Caetano Veloso e Teresa Cristina: Um presente envenenado
2016-09-07, Coliseu dos Recreios, LisboaO lendário compositor baiano convidou a ascendente estrela carioca para uma noite imprevista no Coliseu dos Recreios.
Por esta altura, pagar para assistir a concertos de Caetano Veloso tem pouco de inesperado: nas suas cinco décadas de carreira, construiu uma reputação que não elude os fãs que o têm acompanhado por tanto tempo. Sabemos da singela beleza da sua voz, da técnica experiente à guitarra e, principalmente, da incontornável beleza e sinceridade das composições de sua autoria, irresistíveis de cada vez que se desloca ao Velho Continente para apresentá-las. Mas antes de falarmos do seu concerto no Coliseu dos Recreios que, sem surpresas, gozou de todas estas virtudes, há uma questão que pede clarificação acerca do espectáculo rotulado como “Caetano Veloso – 1ª Parte: Teresa Cristina”.
Não há mal nenhum no facto de um músico mais experiente e renomado utilizar-se da sua fama para lançar novos artistas. A história da música está repleta destes casos, que não se resumem a mas incidem particularmente sobre a música popular brasileira, que através de colaborações, participações especiais e convites criou muitos dos artistas tidos como mais queridos hoje em dia. Mas um concerto que consistiu em uma hora de Teresa, uma hora de Caetano e mais meia hora dos dois em palco poderia ser chamado de tudo menos de um concerto de Caetano com primeira parte de Teresa. É claro que “Caetano e Teresa”, como foi “Caetano e Gil” ainda este ano no mesmo Coliseu, não teria nem de longe o mesmo impacto a nível comercial.
Não serve isto para dizer que a comparativamente novata Teresa Cristina não esteve ao nível que se espera de uma convidada de Caetano, muito pelo contrário: trazendo um espectáculo de interpretação de temas do incomparável Cartola, a cantora maravilhou o público português com a sua forte personalidade, charmoso sentido de humor e, acima de tudo, voz doce e incrivelmente bela ao sabor de canções eternizadas como “O Mundo é um Moinho”, “As Rosas não Falam”, “Preciso Me Encontrar” ou “Sala de Recepção”. Mas o que está aqui em causa é uma questão de juízo errado na atribuição de peso dos intervenientes, incompatibilidade entre o produto oferecido e o resultado obtido.

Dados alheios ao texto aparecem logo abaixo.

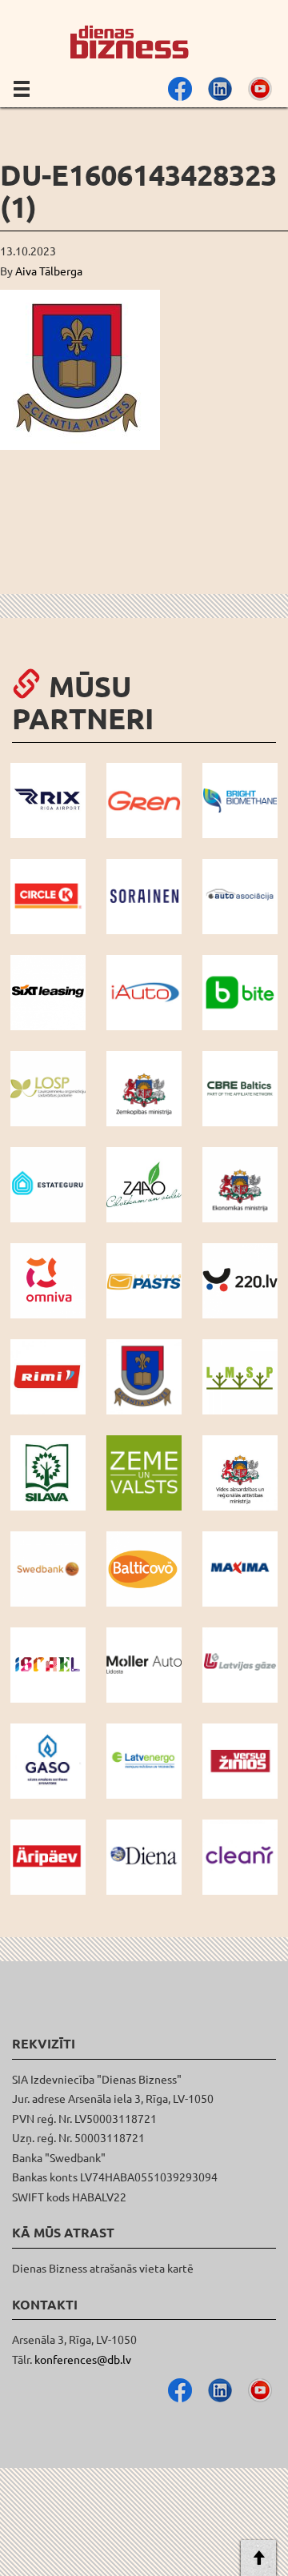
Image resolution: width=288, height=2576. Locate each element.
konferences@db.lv (82, 2359)
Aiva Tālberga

Num apontamento de nenhuma forma relacionado com o que se acabou de dizer, foi difícil não inferir da performance de Caetano Veloso que o cantor não estava no seu melhor dia. Não ajudou, garantidamente, a hora que o público se viu forçado a esperar sem ele, e que mesmo com os talentos de Teresa em palco revelou-se excessiva, ou o facto de não ter trazido o alinhamento de canções mais convidativo. Tocou alguns dos seus maiores temas, os que ressoaram mais com a plateia do Coliseu – “O Leãozinho” ou “Sozinho”, por exemplo – mas faltou representatividade da sua longa e prolífica carreira. Fizeram especialmente falta os tempos do auge da tropicália, os tempos com Gilberto Gil, com Gal Costa ou com Os Mutantes, ou mesmo os de exílio em Londres, fruto de alguns dos seus melhores trabalhos. E ainda que, como postulado no início deste texto, o concerto de Caetano fosse munido de todas as belas características que fazem dele quem é, também foi aparente que as qualidades que o condecoram tornam-no capaz de bem mais. Esperemo-lo mais uma vez (esperemos que em bom e fidedigno nome), para que possa voltar a maravilhar-nos da forma que melhor sabe.